> [What to produce] Reproduce the lines from the first one through the line holding "Despre Cookies (188, 2567)", inclusive, without any changes.

[Text and element pointing lines]
********

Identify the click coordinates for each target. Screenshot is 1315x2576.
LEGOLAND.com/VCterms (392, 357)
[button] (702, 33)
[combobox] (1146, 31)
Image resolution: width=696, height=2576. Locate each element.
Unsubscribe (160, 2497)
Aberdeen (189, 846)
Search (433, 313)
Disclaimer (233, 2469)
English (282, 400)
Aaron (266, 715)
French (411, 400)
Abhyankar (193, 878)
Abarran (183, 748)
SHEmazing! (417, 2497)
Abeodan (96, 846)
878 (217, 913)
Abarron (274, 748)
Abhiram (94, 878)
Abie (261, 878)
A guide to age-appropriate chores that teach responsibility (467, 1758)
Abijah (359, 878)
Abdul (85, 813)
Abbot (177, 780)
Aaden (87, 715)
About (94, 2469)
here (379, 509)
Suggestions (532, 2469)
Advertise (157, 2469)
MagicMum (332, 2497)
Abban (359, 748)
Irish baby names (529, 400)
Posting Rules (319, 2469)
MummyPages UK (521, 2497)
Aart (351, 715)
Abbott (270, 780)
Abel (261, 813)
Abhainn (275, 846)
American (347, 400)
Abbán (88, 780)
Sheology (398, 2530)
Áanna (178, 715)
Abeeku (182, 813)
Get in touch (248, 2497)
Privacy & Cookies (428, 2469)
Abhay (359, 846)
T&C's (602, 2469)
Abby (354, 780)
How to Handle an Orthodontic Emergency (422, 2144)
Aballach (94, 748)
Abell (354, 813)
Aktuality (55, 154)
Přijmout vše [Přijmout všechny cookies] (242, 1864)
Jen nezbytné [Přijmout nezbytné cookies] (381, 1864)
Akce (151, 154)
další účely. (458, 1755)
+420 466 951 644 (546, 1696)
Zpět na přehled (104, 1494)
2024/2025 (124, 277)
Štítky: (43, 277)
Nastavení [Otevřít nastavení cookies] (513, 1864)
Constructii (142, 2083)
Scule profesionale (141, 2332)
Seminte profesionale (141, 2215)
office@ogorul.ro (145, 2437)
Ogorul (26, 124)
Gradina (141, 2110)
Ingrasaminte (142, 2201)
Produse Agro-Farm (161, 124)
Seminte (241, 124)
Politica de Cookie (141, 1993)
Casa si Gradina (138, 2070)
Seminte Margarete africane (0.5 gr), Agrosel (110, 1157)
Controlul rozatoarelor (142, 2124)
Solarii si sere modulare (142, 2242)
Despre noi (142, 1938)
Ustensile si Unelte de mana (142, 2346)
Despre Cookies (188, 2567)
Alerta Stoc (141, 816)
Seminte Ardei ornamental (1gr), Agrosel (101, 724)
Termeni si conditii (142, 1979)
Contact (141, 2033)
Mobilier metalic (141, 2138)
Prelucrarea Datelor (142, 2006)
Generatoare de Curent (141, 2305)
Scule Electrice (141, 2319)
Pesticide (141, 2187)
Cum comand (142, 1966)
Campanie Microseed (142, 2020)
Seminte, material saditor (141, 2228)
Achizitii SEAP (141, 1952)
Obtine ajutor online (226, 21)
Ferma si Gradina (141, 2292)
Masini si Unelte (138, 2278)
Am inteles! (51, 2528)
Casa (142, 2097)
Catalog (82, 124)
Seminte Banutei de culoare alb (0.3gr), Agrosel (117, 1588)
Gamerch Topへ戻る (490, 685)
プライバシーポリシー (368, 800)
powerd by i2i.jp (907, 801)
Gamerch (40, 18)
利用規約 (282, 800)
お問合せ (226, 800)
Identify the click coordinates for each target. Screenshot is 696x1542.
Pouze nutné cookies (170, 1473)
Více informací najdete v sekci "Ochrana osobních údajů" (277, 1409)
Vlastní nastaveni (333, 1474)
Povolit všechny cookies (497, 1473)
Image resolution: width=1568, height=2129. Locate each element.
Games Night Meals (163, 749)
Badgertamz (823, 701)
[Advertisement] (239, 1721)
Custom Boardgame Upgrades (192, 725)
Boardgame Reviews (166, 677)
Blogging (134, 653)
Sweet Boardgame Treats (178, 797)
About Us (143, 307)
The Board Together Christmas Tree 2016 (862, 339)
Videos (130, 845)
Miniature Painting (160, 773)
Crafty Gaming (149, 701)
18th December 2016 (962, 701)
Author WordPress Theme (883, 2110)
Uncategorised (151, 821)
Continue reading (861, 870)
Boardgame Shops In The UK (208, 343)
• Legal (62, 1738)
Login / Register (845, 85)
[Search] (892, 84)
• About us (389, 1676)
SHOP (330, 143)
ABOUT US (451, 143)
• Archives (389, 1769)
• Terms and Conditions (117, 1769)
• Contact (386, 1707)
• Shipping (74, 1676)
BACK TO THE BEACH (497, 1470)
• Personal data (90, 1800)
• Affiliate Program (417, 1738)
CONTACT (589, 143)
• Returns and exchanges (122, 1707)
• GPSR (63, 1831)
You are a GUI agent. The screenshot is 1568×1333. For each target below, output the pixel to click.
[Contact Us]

********

> [Result of the exercise]
Identify the click coordinates for each target. Screenshot is 1315x2576.
LEGOLAND.com/VCterms (392, 357)
[button] (702, 33)
[combobox] (1146, 31)
Image resolution: width=696, height=2576. Locate each element.
Unsubscribe (160, 2497)
Aberdeen (189, 846)
Search (433, 313)
Disclaimer (233, 2469)
English (282, 400)
Aaron (266, 715)
French (411, 400)
Abhyankar (193, 878)
Abarran (183, 748)
SHEmazing! (417, 2497)
Abeodan (96, 846)
878 (217, 913)
Abarron (274, 748)
Abhiram (94, 878)
Abie (261, 878)
A guide to age-appropriate chores that teach responsibility (467, 1758)
Abijah (359, 878)
Abdul (85, 813)
Abbot (177, 780)
Aaden (87, 715)
About (94, 2469)
here (379, 509)
Suggestions (532, 2469)
Advertise (157, 2469)
MagicMum (332, 2497)
Abban (359, 748)
Irish baby names (529, 400)
Posting Rules (319, 2469)
MummyPages UK (521, 2497)
Aart (351, 715)
Abbott (270, 780)
Abel (261, 813)
Abhainn (275, 846)
American (347, 400)
Abbán (88, 780)
Sheology (398, 2530)
Áanna (178, 715)
Abeeku (182, 813)
Get in touch (248, 2497)
Privacy & Cookies (428, 2469)
Abhay (359, 846)
T&C's (602, 2469)
Abby (354, 780)
How to Handle an Orthodontic Emergency (422, 2144)
Aballach (94, 748)
Abell (354, 813)
Aktuality (55, 154)
Přijmout vše [Přijmout všechny cookies] (242, 1864)
Jen nezbytné [Přijmout nezbytné cookies] (381, 1864)
Akce (151, 154)
další účely. (458, 1755)
+420 466 951 644 (546, 1696)
Zpět na přehled (104, 1494)
2024/2025 (124, 277)
Štítky: (43, 277)
Nastavení [Otevřít nastavení cookies] (513, 1864)
Constructii (142, 2083)
Scule profesionale (141, 2332)
Seminte profesionale (141, 2215)
office@ogorul.ro (145, 2437)
Ogorul (26, 124)
Gradina (141, 2110)
Ingrasaminte (142, 2201)
Produse Agro-Farm (161, 124)
Seminte (241, 124)
Politica de Cookie (141, 1993)
Casa si Gradina (138, 2070)
Seminte Margarete africane (0.5 gr), Agrosel (110, 1157)
Controlul rozatoarelor (142, 2124)
Solarii si sere modulare (142, 2242)
Despre noi (142, 1938)
Ustensile si Unelte de mana (142, 2346)
Despre Cookies (188, 2567)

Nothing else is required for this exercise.